DATASET CONTENT:

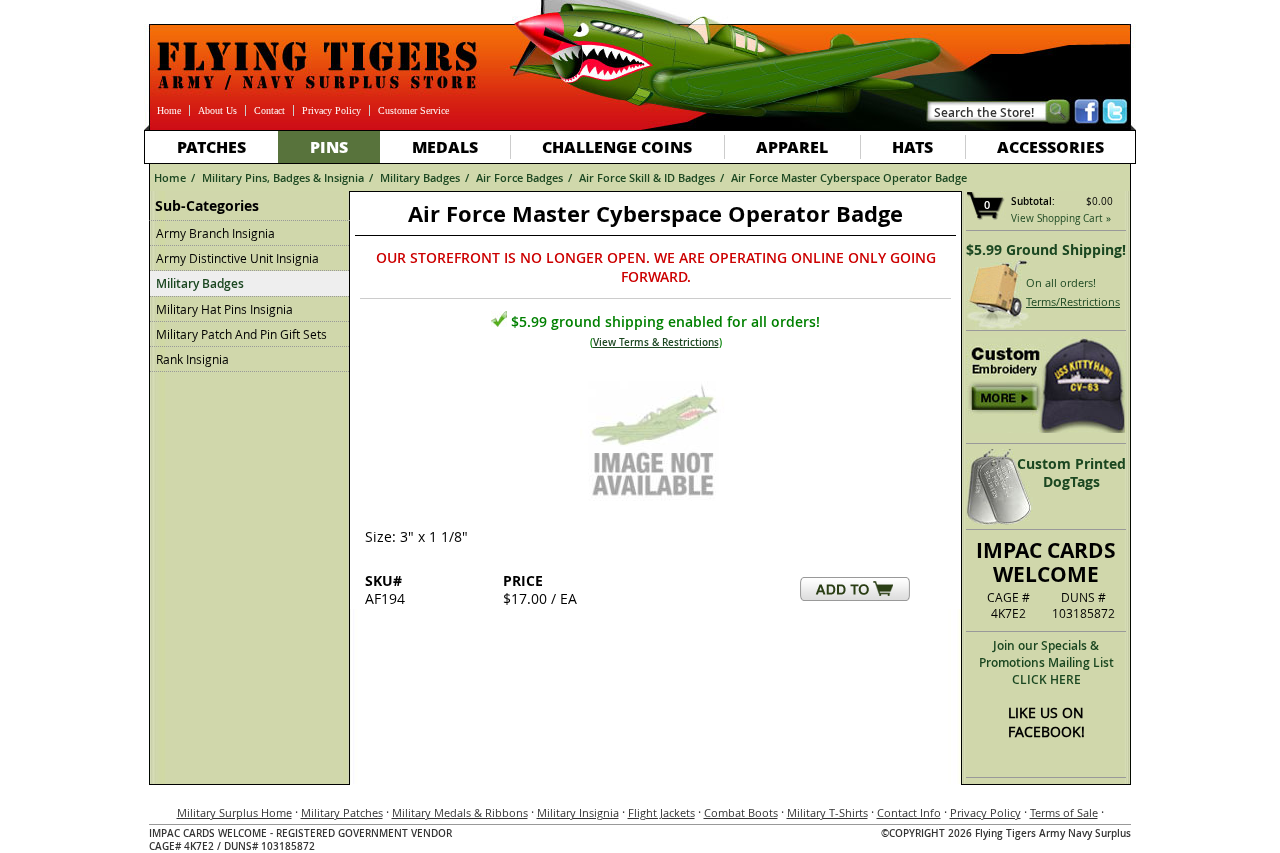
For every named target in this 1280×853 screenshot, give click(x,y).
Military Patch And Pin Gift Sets (241, 334)
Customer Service (413, 110)
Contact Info (909, 812)
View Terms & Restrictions (656, 342)
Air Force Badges (519, 177)
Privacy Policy (331, 110)
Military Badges (420, 177)
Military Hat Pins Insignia (224, 309)
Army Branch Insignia (215, 233)
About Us (217, 110)
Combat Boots (741, 812)
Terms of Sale (1064, 812)
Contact (269, 110)
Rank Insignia (192, 359)
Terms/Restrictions (1073, 301)
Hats (912, 146)
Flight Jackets (661, 812)
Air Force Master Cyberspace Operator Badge (849, 177)
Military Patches (342, 812)
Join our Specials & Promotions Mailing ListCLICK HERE (1046, 662)
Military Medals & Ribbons (460, 812)
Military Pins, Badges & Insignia (283, 177)
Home (169, 110)
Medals (445, 146)
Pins (329, 146)
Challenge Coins (617, 146)
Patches (211, 146)
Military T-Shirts (827, 812)
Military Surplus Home (234, 812)
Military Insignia (578, 812)
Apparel (792, 146)
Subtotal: (1033, 201)
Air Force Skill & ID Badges (647, 177)
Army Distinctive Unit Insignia (237, 258)
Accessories (1050, 146)
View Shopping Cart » (1061, 218)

EXERCISE GOAL: State only how many lines in the material include "Army".

ANSWER AREA: 2